Given records:
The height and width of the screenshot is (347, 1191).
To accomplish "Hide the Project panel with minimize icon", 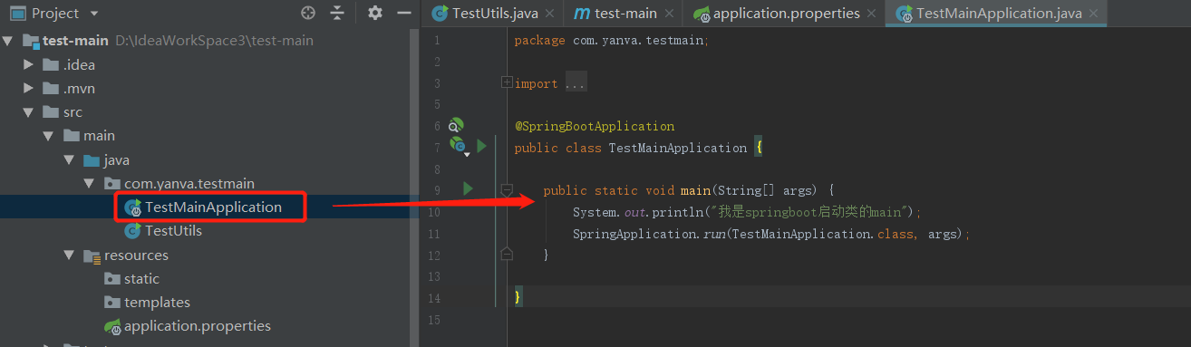I will point(404,13).
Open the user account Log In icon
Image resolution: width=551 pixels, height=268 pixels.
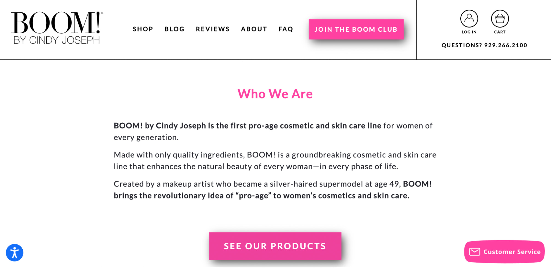tap(469, 19)
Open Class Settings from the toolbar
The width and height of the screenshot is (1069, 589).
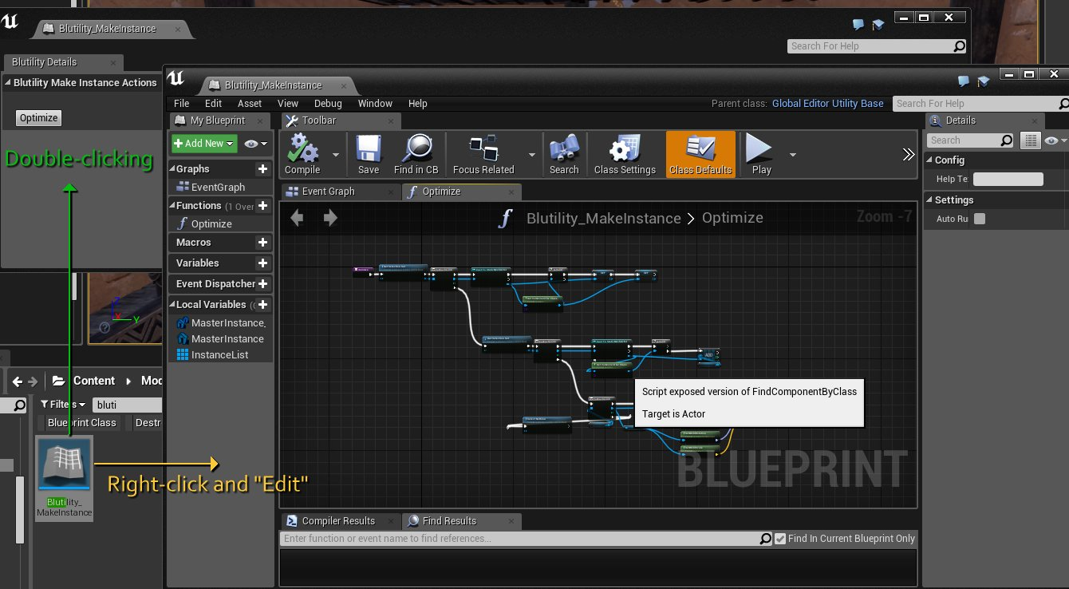[x=625, y=149]
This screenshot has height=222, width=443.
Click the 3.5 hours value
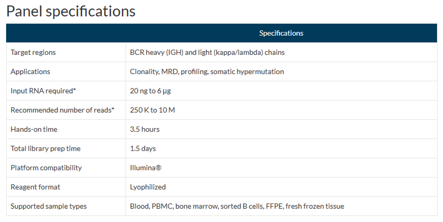[145, 129]
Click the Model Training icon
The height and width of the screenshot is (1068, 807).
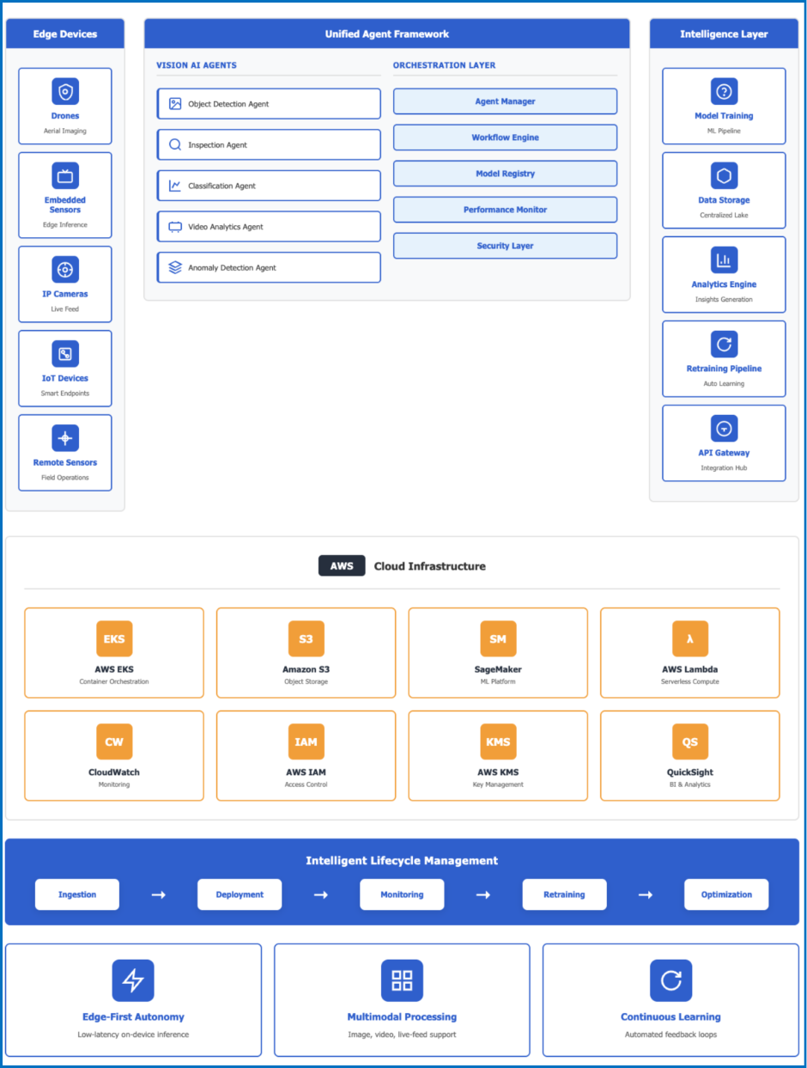click(724, 91)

Problem: When you reach the line that contains "Open the user account Log In icon" in the records above, copy it and every line after it exactly through the last one, leaving out the pictures.

Exercise result:
Open the user account Log In icon
Image resolution: width=551 pixels, height=268 pixels.
tap(469, 19)
Open Class Settings from the toolbar
The width and height of the screenshot is (1069, 589).
[x=625, y=149]
This screenshot has height=222, width=443.
Click the 3.5 hours value
[145, 129]
Click the Model Training icon
The height and width of the screenshot is (1068, 807).
click(724, 91)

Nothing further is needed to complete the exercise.